Violetta Sączyńska 1 , * , Agnieszka Romanik 1 , Katarzyna Florys 1 , Violetta Cecuda-Adamczewska 1 , Małgorzata Kęsik-Brodacka 1 , Krzysztof Śmietanka 2 , Monika Olszewska 2 , Katarzyna Domańska-Blicharz 2 , Zenon Minta 2 , Bogusław Szewczyk 3 , Grażyna Płucienniczak 1 , Andrzej Płucienniczak 1
17 February 2017
The highly pathogenic (HP) H5N1 avian influenza viruses (AIVs) cause a mortality rate of up to 100% in infected chickens and pose a permanent pandemic threat. Attempts to obtain effective vaccines against H5N1 HPAIVs have focused on hemagglutinin (HA), an immunodominant viral antigen capable of eliciting neutralizing antibodies. The vast majority of vaccine projects have been performed using eukaryotic expression systems. In contrast, we used a bacterial expression system to produce vaccine HA protein (bacterial HA) according to our own design. The HA protein with the sequence of the H5N1 HPAIV strain was efficiently expressed in Escherichia coli, recovered in the form of inclusion bodies and refolded by dilution between two chromatographic purification steps. Antigenicity studies showed that the resulting antigen, referred to as rH5- E. coli, preserves conformational epitopes targeted by antibodies specific for H5-subtype HAs, inhibiting hemagglutination and/or neutralizing influenza viruses in vitro. The proper conformation of this protein and its ability to form functional oligomers were confirmed by a hemagglutination test.
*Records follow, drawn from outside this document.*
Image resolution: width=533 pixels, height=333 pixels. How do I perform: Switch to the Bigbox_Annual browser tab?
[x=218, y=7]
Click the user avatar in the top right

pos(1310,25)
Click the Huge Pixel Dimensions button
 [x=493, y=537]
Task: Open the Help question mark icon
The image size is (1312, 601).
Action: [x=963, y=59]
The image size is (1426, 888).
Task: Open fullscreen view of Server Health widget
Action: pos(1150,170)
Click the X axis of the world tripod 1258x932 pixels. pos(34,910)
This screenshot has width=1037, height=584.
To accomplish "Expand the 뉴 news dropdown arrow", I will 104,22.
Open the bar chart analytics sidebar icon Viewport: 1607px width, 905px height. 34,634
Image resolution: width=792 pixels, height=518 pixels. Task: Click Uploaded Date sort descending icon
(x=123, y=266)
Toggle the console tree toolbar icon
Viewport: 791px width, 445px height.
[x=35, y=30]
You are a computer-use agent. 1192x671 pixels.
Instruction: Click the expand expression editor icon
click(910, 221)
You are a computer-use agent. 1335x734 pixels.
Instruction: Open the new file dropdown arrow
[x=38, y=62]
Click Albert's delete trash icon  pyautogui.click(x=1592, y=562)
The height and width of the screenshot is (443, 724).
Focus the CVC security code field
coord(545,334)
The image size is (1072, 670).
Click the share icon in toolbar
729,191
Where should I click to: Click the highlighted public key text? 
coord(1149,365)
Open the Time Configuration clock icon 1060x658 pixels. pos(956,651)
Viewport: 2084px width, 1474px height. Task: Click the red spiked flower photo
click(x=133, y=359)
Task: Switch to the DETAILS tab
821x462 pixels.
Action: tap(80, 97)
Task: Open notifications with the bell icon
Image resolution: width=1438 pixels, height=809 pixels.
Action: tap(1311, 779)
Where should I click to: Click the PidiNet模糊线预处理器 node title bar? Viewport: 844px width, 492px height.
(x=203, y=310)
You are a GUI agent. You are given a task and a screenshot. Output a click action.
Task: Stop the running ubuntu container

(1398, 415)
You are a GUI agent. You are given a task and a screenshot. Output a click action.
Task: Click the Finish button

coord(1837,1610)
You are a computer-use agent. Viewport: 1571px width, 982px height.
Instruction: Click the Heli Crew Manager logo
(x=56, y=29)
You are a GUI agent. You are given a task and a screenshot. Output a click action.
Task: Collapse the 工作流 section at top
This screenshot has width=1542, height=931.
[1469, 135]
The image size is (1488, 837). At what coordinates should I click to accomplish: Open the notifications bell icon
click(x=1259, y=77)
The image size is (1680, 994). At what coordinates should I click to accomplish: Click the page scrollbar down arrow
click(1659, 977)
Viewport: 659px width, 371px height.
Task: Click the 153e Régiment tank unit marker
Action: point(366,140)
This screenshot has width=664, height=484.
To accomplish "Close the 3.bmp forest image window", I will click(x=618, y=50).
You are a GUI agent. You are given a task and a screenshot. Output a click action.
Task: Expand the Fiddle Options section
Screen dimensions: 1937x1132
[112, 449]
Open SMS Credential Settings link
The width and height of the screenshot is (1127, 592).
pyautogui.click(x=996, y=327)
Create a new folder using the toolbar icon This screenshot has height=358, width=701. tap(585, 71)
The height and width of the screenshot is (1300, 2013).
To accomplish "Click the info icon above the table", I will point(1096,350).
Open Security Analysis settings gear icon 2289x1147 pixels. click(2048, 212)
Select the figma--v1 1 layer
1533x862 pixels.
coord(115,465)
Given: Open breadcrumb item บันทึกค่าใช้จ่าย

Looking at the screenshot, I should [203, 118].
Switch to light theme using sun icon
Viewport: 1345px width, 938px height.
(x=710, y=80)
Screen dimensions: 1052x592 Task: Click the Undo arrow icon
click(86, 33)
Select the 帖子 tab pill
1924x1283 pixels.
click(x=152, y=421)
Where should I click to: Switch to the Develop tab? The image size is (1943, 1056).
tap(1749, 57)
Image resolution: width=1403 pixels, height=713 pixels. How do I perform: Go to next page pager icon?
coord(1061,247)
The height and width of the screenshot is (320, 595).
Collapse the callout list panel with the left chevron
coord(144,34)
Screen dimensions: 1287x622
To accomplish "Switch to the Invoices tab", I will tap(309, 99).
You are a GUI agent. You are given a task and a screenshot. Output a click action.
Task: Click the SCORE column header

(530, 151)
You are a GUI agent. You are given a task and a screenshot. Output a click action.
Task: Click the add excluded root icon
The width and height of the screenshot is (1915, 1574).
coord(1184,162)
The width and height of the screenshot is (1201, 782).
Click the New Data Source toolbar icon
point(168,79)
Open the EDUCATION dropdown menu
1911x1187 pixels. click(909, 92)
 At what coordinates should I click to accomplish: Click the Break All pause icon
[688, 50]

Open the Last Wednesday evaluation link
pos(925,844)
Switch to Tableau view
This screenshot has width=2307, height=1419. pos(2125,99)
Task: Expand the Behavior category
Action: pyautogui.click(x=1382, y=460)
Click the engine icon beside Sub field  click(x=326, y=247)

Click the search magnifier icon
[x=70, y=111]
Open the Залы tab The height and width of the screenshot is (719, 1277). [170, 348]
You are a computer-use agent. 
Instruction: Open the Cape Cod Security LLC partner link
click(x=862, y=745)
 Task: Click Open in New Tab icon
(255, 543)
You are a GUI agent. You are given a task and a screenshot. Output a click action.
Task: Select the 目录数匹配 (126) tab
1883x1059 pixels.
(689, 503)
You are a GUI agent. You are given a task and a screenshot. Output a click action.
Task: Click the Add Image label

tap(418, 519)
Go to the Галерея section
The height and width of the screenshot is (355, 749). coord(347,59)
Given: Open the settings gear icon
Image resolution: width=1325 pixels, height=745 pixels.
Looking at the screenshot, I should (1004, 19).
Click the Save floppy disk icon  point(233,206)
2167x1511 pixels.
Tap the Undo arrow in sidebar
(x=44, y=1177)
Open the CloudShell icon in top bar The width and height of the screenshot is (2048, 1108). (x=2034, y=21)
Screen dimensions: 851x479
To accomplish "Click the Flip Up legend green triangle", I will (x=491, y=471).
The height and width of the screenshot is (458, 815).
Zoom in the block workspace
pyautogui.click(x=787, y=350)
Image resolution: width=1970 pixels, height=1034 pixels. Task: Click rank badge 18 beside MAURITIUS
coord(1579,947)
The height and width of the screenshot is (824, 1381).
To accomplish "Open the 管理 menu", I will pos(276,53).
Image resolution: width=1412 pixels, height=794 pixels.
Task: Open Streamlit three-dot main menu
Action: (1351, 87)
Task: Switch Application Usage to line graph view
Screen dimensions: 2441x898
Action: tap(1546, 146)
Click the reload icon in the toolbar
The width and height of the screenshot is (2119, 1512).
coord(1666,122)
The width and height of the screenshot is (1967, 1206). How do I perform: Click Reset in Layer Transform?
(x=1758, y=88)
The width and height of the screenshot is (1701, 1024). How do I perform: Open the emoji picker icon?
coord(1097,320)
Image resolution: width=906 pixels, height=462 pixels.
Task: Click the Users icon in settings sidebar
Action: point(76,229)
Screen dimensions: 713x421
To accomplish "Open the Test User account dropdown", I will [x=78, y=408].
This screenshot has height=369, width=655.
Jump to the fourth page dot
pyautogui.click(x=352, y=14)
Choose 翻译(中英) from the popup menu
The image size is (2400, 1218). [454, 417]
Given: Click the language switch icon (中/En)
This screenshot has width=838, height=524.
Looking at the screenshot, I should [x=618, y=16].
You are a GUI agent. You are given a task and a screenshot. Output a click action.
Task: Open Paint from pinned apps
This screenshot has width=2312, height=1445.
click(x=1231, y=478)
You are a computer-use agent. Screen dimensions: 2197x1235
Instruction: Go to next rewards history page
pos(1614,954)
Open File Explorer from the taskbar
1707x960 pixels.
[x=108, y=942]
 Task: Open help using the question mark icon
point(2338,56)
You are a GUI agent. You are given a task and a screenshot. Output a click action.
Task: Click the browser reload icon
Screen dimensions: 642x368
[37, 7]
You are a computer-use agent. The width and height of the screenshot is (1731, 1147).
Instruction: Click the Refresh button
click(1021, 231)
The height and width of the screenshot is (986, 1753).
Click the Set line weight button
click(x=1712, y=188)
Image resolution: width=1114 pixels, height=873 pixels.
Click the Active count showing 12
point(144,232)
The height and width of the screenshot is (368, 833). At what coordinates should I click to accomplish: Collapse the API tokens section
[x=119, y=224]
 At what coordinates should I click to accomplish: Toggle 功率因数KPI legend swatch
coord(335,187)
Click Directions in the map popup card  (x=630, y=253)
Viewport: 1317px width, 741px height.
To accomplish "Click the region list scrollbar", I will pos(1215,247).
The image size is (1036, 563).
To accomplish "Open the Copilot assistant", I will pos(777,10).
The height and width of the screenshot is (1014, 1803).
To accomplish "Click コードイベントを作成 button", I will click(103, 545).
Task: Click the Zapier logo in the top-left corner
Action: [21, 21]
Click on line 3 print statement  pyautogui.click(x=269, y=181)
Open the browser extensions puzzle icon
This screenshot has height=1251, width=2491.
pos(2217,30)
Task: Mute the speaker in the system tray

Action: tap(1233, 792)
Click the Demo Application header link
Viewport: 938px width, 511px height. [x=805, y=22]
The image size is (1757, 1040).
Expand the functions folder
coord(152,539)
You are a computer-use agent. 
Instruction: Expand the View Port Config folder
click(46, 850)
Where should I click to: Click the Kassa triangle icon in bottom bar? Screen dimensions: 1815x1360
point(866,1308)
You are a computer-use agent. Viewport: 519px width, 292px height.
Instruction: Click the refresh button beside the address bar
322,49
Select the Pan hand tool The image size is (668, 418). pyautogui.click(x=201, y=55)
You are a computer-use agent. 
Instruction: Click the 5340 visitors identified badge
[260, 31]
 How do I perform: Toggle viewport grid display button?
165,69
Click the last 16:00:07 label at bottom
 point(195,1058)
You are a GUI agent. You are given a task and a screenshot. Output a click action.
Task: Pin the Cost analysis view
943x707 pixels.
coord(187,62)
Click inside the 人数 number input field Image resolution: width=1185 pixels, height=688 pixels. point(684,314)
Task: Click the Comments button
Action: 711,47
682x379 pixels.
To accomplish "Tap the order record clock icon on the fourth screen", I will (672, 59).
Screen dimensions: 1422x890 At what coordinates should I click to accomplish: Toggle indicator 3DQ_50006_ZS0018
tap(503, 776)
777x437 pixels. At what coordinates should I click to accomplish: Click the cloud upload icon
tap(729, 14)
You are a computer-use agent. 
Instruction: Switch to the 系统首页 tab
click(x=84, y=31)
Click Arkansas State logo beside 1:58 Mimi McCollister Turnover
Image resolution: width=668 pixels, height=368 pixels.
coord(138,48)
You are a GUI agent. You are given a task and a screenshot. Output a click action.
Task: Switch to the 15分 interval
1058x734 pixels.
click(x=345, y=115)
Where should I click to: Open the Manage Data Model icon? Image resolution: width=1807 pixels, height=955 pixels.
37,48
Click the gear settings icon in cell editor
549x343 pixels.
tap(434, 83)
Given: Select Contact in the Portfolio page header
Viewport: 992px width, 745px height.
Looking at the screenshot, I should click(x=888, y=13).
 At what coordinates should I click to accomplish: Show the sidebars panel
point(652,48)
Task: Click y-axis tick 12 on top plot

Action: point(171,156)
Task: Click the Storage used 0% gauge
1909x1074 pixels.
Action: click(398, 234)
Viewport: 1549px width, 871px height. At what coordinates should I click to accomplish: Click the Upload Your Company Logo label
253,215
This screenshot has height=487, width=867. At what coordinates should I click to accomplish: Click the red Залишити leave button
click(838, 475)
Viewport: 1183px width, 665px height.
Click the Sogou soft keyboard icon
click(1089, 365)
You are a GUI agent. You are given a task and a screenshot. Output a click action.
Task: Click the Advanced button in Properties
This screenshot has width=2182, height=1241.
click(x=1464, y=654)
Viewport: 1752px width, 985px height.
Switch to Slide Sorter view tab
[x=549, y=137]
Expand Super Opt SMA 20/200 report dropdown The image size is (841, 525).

Consistent with the biochemical characteristics, prime-boost immunizations with adjuvanted rH5- E. coli protected 100% and 70% of specific pathogen-free, layer-type chickens against challenge with homologous and heterologous H5N1 HPAIVs, respectively. The observed protection was related to the positivity in the FluAC H5 test (IDVet) but not to hemagglutination-inhibiting antibody titers. Due to full protection, the effective contact transmission of the homologous challenge virus did not occur. Survivors from both challenges did not or only transiently shed the viruses, as established by viral RNA detection in oropharyngeal and cloacal swabs. Our results demonstrate that vaccination with rH5- E. coli could confer control of H5N1 HPAIV infection and transmission rates in chicken flocks, accompanied by reduced virus shedding. Moreover, the role of H5 subtype-specific neutralizing antibodies in anti-influenza immunity and a novel correlate of protection are indicated.